Gamelan Keraton Yogyakarta
Keraton Yogyakarta memiliki
berbagai benda pusaka, salah satunya berupa alat musik gamelan. Gamelan
merupakan seperangkat ansambel tradisional Jawa, yang memiliki tangga nada
pentatonis dalam sistem tangga nada slendro dan pelog. Masyarakat
Jawa menyebut gamelan sebagai gangsa yang merupakan jarwa dhosok
(akronim) dari tiga sedasa (tiga dan sepuluh). Tiga sedasa
merujuk pada elemen pembuat gamelan berupa perpaduan tiga bagian tembaga dan
sepuluh bagian timah. Perpaduan tersebut menghasilkan perunggu, yang dianggap
sebagai bahan baku terbaik untuk membuat gamelan.

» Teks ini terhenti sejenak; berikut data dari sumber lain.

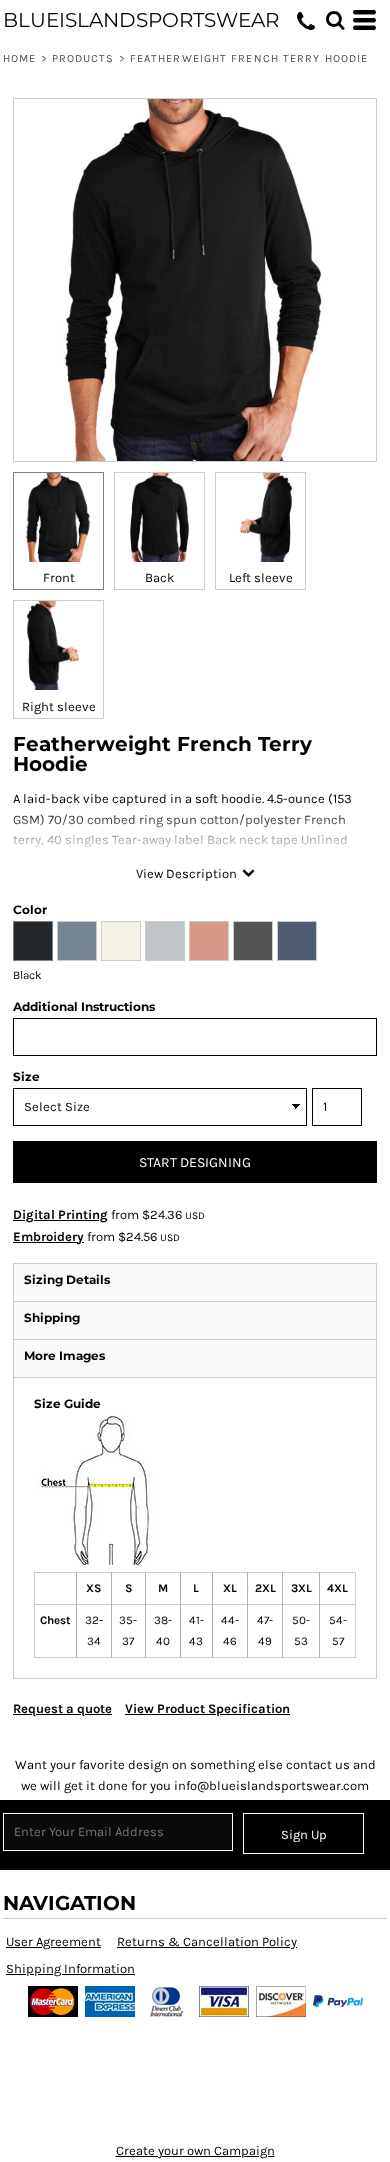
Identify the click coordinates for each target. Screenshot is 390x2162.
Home (19, 58)
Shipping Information (70, 1968)
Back (159, 577)
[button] (335, 20)
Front (59, 577)
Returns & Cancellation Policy (207, 1941)
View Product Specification (207, 1708)
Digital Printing (60, 1214)
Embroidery (48, 1236)
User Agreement (53, 1941)
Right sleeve (59, 706)
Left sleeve (261, 577)
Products (83, 58)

Instrumen yang dimainkan dalam seperangkat
gamelan antara lain kendang, bonang, panerus, gender,
dan gambang. Selain itu ada suling, siter, clempung, slenthem,
demung, dan saron. Juga tidak ketinggalan gong, kenong,
kethuk, japan, kempyang, kempul, dan peking.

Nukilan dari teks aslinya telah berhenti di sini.